In a recent episode of the Thinking Crypto podcast, Amanda Tuminelli, who serves as the Chief Legal Officer at the DeFi Education Fund, shared her insights on the IRS and the Treasury’s recent rulemaking concerning digital asset transactions. On December 27th, the IRS finalized a tax reporting rule impacting participants in the DeFi industry. This rule has sparked controversy as it broadens the definition of a broker beyond its statutory meaning. In response, a lawsuit was filed against the IRS by the Blockchain Association and the Tech Texas Blockchain Council in federal court. This legal action aims to maintain their objection to this expansive rule.

Anticipating a Possible Pushback

The IRS’s definition of a broker, according to the TLDR, is an individual or entity that, in exchange for consideration, facilitates the transfer of digital assets on behalf of another party. However, the IRS argues that front ends, which do not take custody of assets but merely assist users in completing transactions, also fall under this definition. Essentially, any service that facilitates a transaction could be deemed a broker, regardless of the traditional statutory interpretation.

Amanda Tuminelli highlighted that the IRS’s rule is slated for implementation in 2025, with reporting obligations set to commence on January 1, 2027. However, with the prospect of a pro-crypto administration taking the reins, there is an expectation of potential pushback or even a rollback of this rule. Congress has the authority to review and potentially disapprove of the rule under the Congressional Review Act, which would prevent its enforcement before the specified deadline.

Optimism with the Incoming Administration

Looking ahead, Tuminelli expressed optimism regarding the upcoming election of pro-crypto President Donald Trump, who is anticipated to take the cryptocurrency industry seriously. A pivotal change is expected with the appointment of Paul Atkins, who will replace Gary Gensler, noted for his adversarial stance towards crypto.
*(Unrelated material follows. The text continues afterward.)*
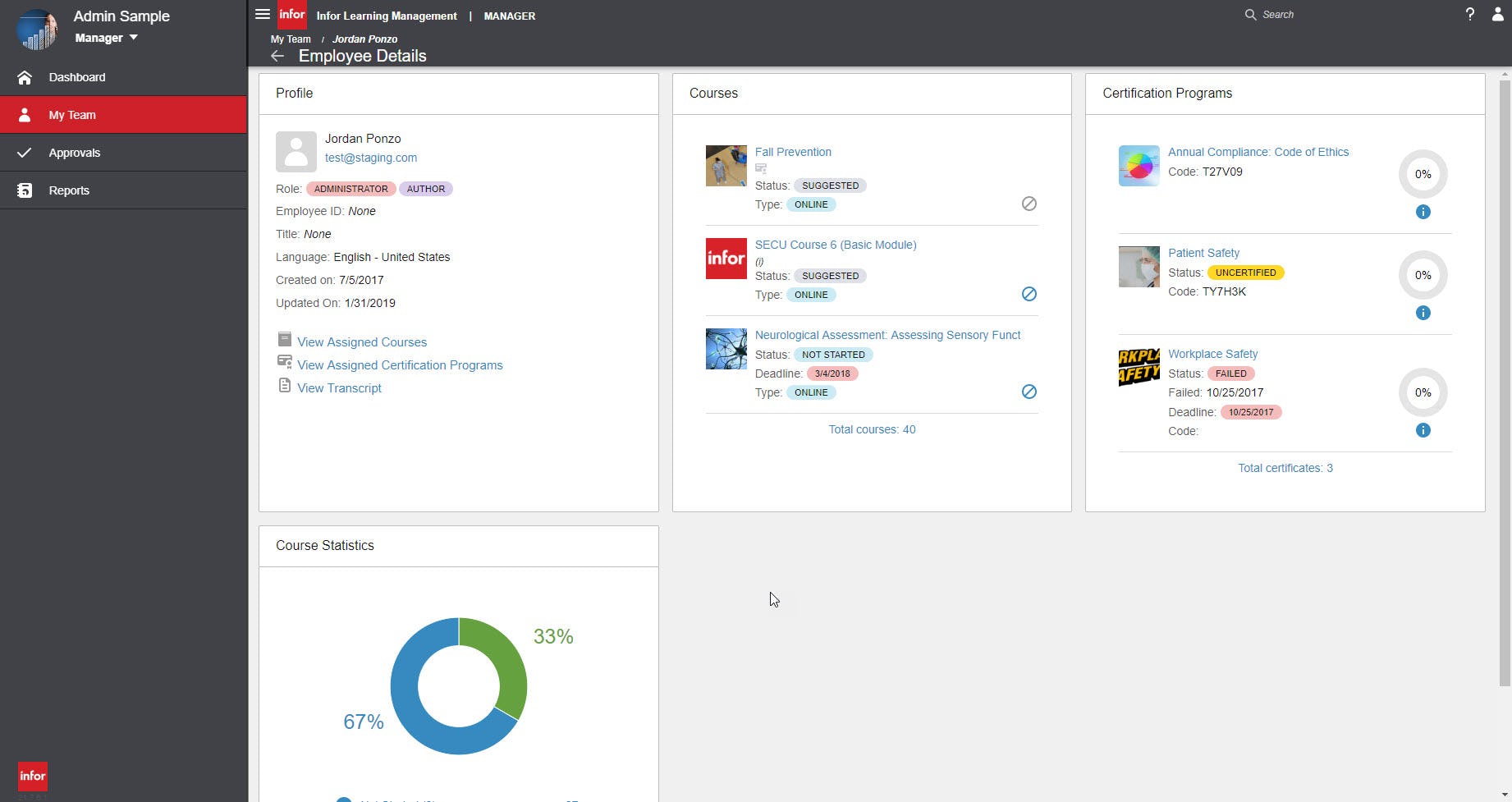This screenshot has width=1512, height=802.
Task: Select MANAGER in the top navigation
Action: point(509,16)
This shift in leadership could lead to the SEC focusing on fair regulations and potentially dropping some non-fraud cases, which would reduce the need for piecemeal lawsuits.

Amanda anticipates a transformation in SEC leadership under Chair Paul Atkins, which may result in favorable settlements or clearer regulatory guidelines for crypto businesses. Additionally, she addressed concerns about the Department of Justice’s approach toward developers, particularly in cases involving Tornado Cash. There is apprehension about overly broad criminal liability for creating software tools that could be misused by bad actors.

In summary, Amanda Tuminelli remains cautiously optimistic about the potential for positive change in 2025. She hopes for enhanced regulatory clarity and a decrease in litigation within the crypto industry, paving the way for a more transparent and supportive regulatory environment.